§ What you are asked to do
Reproduce each record exactly, leaving nothing out.
--- START ---
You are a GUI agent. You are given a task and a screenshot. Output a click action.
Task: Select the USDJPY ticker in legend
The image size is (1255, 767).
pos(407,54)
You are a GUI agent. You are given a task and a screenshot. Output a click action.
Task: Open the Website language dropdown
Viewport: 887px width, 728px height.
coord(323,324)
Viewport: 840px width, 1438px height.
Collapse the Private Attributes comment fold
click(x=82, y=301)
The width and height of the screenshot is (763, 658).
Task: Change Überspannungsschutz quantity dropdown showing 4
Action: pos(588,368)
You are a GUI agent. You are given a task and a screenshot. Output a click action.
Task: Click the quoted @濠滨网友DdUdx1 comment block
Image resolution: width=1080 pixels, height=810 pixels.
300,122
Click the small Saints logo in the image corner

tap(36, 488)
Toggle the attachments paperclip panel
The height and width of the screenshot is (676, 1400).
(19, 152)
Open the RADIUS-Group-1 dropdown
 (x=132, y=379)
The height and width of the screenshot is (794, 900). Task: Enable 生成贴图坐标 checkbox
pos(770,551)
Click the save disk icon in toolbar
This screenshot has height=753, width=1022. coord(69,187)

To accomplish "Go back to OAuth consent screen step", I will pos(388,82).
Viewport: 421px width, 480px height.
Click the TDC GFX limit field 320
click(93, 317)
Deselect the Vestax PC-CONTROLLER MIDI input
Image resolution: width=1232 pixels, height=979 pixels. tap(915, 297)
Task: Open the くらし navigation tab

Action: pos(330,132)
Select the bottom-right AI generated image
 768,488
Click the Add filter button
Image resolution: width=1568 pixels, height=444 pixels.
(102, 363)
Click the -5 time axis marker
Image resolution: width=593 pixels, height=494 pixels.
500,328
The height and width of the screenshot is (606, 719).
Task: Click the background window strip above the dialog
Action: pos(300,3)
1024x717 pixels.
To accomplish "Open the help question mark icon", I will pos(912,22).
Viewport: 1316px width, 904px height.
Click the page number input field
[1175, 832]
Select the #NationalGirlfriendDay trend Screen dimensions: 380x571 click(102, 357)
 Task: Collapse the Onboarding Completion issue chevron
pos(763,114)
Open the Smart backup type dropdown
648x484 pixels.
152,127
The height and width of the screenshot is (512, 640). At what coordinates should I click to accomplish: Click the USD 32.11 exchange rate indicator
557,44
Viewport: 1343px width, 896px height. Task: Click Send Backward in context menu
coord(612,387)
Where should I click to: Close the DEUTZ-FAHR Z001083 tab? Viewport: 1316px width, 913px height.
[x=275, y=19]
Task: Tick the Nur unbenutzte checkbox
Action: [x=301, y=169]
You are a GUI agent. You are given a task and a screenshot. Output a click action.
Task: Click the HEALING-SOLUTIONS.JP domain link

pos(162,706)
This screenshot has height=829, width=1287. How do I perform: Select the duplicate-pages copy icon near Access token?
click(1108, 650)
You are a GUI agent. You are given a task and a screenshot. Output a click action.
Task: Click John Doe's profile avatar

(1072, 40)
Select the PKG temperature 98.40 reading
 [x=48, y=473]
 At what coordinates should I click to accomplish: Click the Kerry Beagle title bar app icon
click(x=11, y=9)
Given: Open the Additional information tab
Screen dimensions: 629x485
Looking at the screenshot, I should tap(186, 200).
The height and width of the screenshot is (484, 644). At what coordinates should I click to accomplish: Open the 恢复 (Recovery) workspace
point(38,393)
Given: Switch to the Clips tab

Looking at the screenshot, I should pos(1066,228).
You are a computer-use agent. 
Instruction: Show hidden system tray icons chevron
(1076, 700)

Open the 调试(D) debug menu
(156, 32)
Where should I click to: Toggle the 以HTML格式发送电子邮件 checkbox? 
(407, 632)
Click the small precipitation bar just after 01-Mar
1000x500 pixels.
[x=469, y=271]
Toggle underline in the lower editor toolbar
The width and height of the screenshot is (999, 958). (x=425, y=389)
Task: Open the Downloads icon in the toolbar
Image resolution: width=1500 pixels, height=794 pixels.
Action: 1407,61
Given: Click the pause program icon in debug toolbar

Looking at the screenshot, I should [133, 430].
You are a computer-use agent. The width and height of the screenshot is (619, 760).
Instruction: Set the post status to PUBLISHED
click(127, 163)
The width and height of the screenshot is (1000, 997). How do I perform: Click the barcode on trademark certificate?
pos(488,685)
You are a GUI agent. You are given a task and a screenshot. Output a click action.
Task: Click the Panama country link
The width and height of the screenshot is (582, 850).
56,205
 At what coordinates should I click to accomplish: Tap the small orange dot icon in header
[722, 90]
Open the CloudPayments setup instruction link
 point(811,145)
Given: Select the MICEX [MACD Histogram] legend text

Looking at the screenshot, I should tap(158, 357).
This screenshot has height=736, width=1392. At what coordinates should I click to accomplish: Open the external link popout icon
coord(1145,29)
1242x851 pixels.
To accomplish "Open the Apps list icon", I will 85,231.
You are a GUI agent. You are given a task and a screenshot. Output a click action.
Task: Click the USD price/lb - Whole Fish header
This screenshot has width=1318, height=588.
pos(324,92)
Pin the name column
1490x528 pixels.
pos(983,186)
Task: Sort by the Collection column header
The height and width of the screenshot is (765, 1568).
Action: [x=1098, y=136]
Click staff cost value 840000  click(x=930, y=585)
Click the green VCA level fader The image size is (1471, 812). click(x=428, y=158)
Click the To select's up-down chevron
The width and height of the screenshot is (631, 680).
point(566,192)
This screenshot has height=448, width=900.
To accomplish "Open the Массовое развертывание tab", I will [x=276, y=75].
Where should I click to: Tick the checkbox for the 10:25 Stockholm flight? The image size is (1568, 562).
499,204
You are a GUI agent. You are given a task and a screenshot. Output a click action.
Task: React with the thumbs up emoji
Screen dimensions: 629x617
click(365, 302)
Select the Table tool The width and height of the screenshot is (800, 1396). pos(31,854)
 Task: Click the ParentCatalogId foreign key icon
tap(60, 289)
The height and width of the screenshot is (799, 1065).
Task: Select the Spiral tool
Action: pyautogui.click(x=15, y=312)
--- END ---
§ Your response
You are a GUI agent. You are given a task and a screenshot. Output a click action.
Task: Select the USDJPY ticker in legend
The image size is (1255, 767).
pos(407,54)
You are a GUI agent. You are given a task and a screenshot. Output a click action.
Task: Open the Website language dropdown
Viewport: 887px width, 728px height.
coord(323,324)
Viewport: 840px width, 1438px height.
Collapse the Private Attributes comment fold
click(x=82, y=301)
The width and height of the screenshot is (763, 658).
Task: Change Überspannungsschutz quantity dropdown showing 4
Action: pos(588,368)
You are a GUI agent. You are given a task and a screenshot. Output a click action.
Task: Click the quoted @濠滨网友DdUdx1 comment block
Image resolution: width=1080 pixels, height=810 pixels.
300,122
Click the small Saints logo in the image corner

tap(36, 488)
Toggle the attachments paperclip panel
The height and width of the screenshot is (676, 1400).
(19, 152)
Open the RADIUS-Group-1 dropdown
 (x=132, y=379)
The height and width of the screenshot is (794, 900). Task: Enable 生成贴图坐标 checkbox
pos(770,551)
Click the save disk icon in toolbar
This screenshot has height=753, width=1022. coord(69,187)

To accomplish "Go back to OAuth consent screen step", I will pos(388,82).
Viewport: 421px width, 480px height.
Click the TDC GFX limit field 320
click(93, 317)
Deselect the Vestax PC-CONTROLLER MIDI input
Image resolution: width=1232 pixels, height=979 pixels. tap(915, 297)
Task: Open the くらし navigation tab

Action: pos(330,132)
Select the bottom-right AI generated image
 768,488
Click the Add filter button
Image resolution: width=1568 pixels, height=444 pixels.
(102, 363)
Click the -5 time axis marker
Image resolution: width=593 pixels, height=494 pixels.
500,328
The height and width of the screenshot is (606, 719).
Task: Click the background window strip above the dialog
Action: pos(300,3)
1024x717 pixels.
To accomplish "Open the help question mark icon", I will pos(912,22).
Viewport: 1316px width, 904px height.
Click the page number input field
[1175, 832]
Select the #NationalGirlfriendDay trend Screen dimensions: 380x571 click(102, 357)
 Task: Collapse the Onboarding Completion issue chevron
pos(763,114)
Open the Smart backup type dropdown
648x484 pixels.
152,127
The height and width of the screenshot is (512, 640). At what coordinates should I click to accomplish: Click the USD 32.11 exchange rate indicator
557,44
Viewport: 1343px width, 896px height. Task: Click Send Backward in context menu
coord(612,387)
Where should I click to: Close the DEUTZ-FAHR Z001083 tab? Viewport: 1316px width, 913px height.
[x=275, y=19]
Task: Tick the Nur unbenutzte checkbox
Action: [x=301, y=169]
You are a GUI agent. You are given a task and a screenshot. Output a click action.
Task: Click the HEALING-SOLUTIONS.JP domain link

pos(162,706)
This screenshot has height=829, width=1287. How do I perform: Select the duplicate-pages copy icon near Access token?
click(1108, 650)
You are a GUI agent. You are given a task and a screenshot. Output a click action.
Task: Click John Doe's profile avatar

(1072, 40)
Select the PKG temperature 98.40 reading
 [x=48, y=473]
 At what coordinates should I click to accomplish: Click the Kerry Beagle title bar app icon
click(x=11, y=9)
Given: Open the Additional information tab
Screen dimensions: 629x485
Looking at the screenshot, I should tap(186, 200).
The height and width of the screenshot is (484, 644). At what coordinates should I click to accomplish: Open the 恢复 (Recovery) workspace
point(38,393)
Given: Switch to the Clips tab

Looking at the screenshot, I should pos(1066,228).
You are a computer-use agent. 
Instruction: Show hidden system tray icons chevron
(1076, 700)

Open the 调试(D) debug menu
(156, 32)
Where should I click to: Toggle the 以HTML格式发送电子邮件 checkbox? 
(407, 632)
Click the small precipitation bar just after 01-Mar
1000x500 pixels.
[x=469, y=271]
Toggle underline in the lower editor toolbar
The width and height of the screenshot is (999, 958). (x=425, y=389)
Task: Open the Downloads icon in the toolbar
Image resolution: width=1500 pixels, height=794 pixels.
Action: 1407,61
Given: Click the pause program icon in debug toolbar

Looking at the screenshot, I should [133, 430].
You are a computer-use agent. The width and height of the screenshot is (619, 760).
Instruction: Set the post status to PUBLISHED
click(127, 163)
The width and height of the screenshot is (1000, 997). How do I perform: Click the barcode on trademark certificate?
pos(488,685)
You are a GUI agent. You are given a task and a screenshot. Output a click action.
Task: Click the Panama country link
The width and height of the screenshot is (582, 850).
56,205
 At what coordinates should I click to accomplish: Tap the small orange dot icon in header
[722, 90]
Open the CloudPayments setup instruction link
 point(811,145)
Given: Select the MICEX [MACD Histogram] legend text

Looking at the screenshot, I should tap(158, 357).
This screenshot has height=736, width=1392. At what coordinates should I click to accomplish: Open the external link popout icon
coord(1145,29)
1242x851 pixels.
To accomplish "Open the Apps list icon", I will 85,231.
You are a GUI agent. You are given a task and a screenshot. Output a click action.
Task: Click the USD price/lb - Whole Fish header
This screenshot has width=1318, height=588.
pos(324,92)
Pin the name column
1490x528 pixels.
pos(983,186)
Task: Sort by the Collection column header
The height and width of the screenshot is (765, 1568).
Action: [x=1098, y=136]
Click staff cost value 840000  click(x=930, y=585)
Click the green VCA level fader The image size is (1471, 812). click(x=428, y=158)
Click the To select's up-down chevron
The width and height of the screenshot is (631, 680).
point(566,192)
This screenshot has height=448, width=900.
To accomplish "Open the Массовое развертывание tab", I will [x=276, y=75].
Where should I click to: Tick the checkbox for the 10:25 Stockholm flight? The image size is (1568, 562).
499,204
You are a GUI agent. You are given a task and a screenshot. Output a click action.
Task: React with the thumbs up emoji
Screen dimensions: 629x617
click(365, 302)
Select the Table tool The width and height of the screenshot is (800, 1396). pos(31,854)
 Task: Click the ParentCatalogId foreign key icon
tap(60, 289)
The height and width of the screenshot is (799, 1065).
Task: Select the Spiral tool
Action: pyautogui.click(x=15, y=312)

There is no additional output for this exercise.